Interestingly, however, the Ninth Circuit rejected the district court’s finding regarding ancillary services, because the trial court made no findings about St. Luke’s market power in that service market, and the documentary evidence merely indicated a desire to increase revenues from ancillary services, which could occur in a variety of ways not necessarily involving higher prices.
The Ninth Circuit then considered whether St. Luke’s had successfully rebutted the presumption of anticompetitive effects. The defendants’ arguments focused on the alleged efficiencies from the merger; specifically, that it would allow St. Luke’s to move toward the Affordable Care Act mandate of integrated care and risk-based reimbursement.
Despite expressing skepticism about an efficiencies defense, the Ninth Circuit acknowledged that “a defendant can rebut a prima facie case with evidence that the proposed merger will create a more efficient combined entity and thus increase competition.” The Court also noted that efficiencies must be merger-specific and verifiable, as explained in the FTC/DOJ Horizontal Merger Guidelines.
Applying these principles to the present case, the Ninth Circuit stated that “[i]t is not enough to show that the merger would allow St. Luke’s to better serve patients.” The Court noted that the district court did not find that the merger would increase competition or decrease prices. Acknowledging St. Luke’s "laudable" goal of improving patient care, the Ninth Circuit nevertheless concluded that “the Clayton Act does not excuse mergers that lessen competition or create monopolies simply because the merged entity can improve its operations.” The Ninth Circuit thus rejected the argument put forward by some healthcare providers and policy advocates that the Affordable Care Act’s goal of greater integrated care requires more consolidation of providers, including hospitals and physician practices, and may justify otherwise anticompetitive mergers.
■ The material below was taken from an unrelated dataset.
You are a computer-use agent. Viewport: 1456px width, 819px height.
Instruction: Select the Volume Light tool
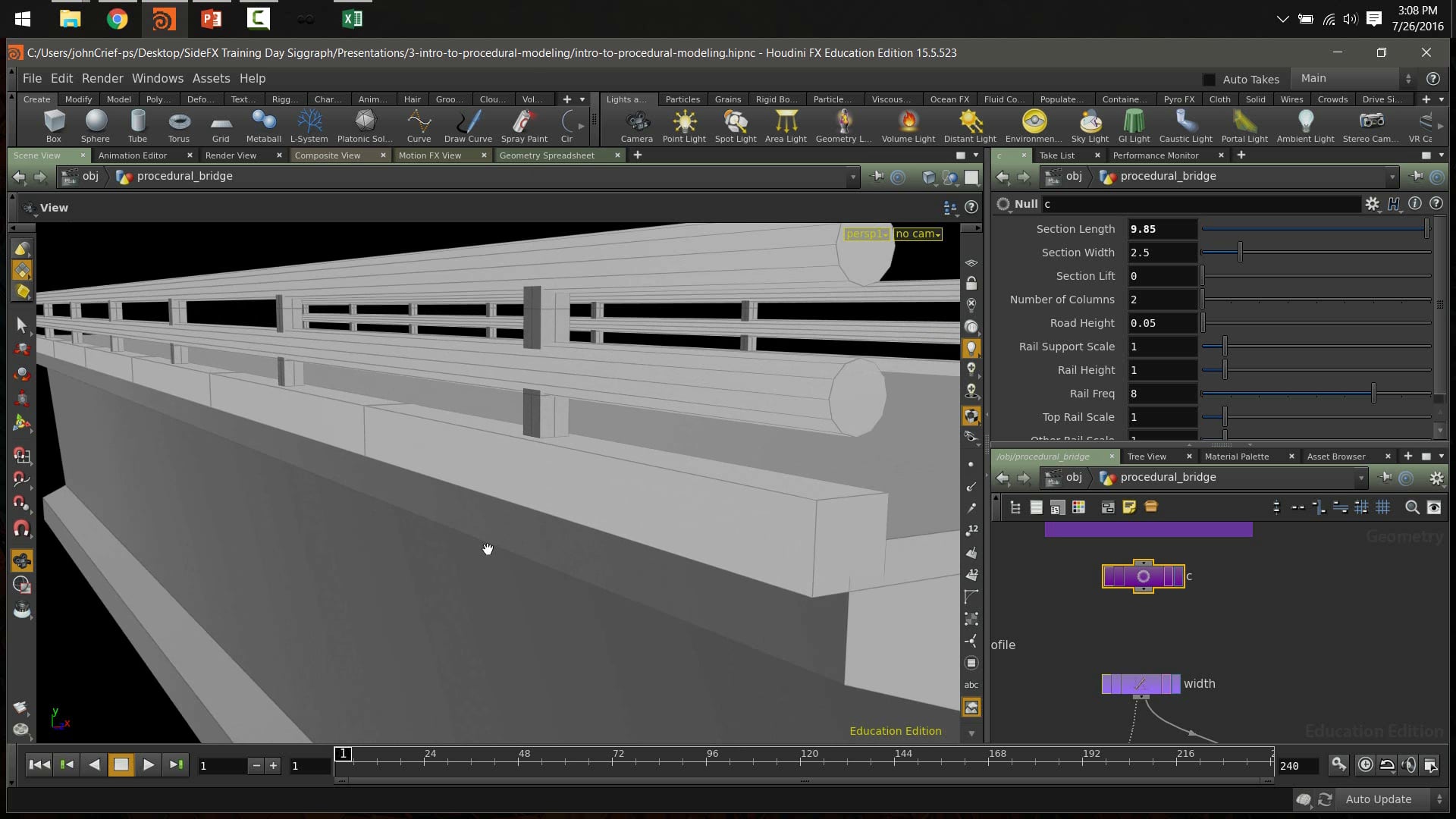[908, 127]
This case provides a number of useful takeaways, not only for those considering acquisitions in the healthcare sector, but for other industries as well:
- Internal correspondence and documents of merging parties, whether prepared in the ordinary course of business or specifically for the transaction, continue to play a key evidentiary role in the merger review process. Since the burden of proving harm to competition rests with the government, it will need sufficient evidence to support its theories of anticompetitive effects in order to prevail in court. Conversely, merging parties will bear the onus of putting forth credible evidence to support efficiencies claims and other defenses.
- Generic efficiencies arguments will not carry much weight with antitrust agencies or courts. This decision suggests that, in addition to demonstrating that claimed efficiencies are merger-specific and not merely speculative, transaction parties should show that they would have a positive effect on competition. Further, efficiencies arguments are likely to have a better chance of success during the investigation stage of a merger review before the antitrust agencies, rather than in litigation.
- Antitrust agencies will investigate and challenge even smaller deals that are not reportable under the Hart-Scott-Rodino Act if they are likely to have anticompetitive effects.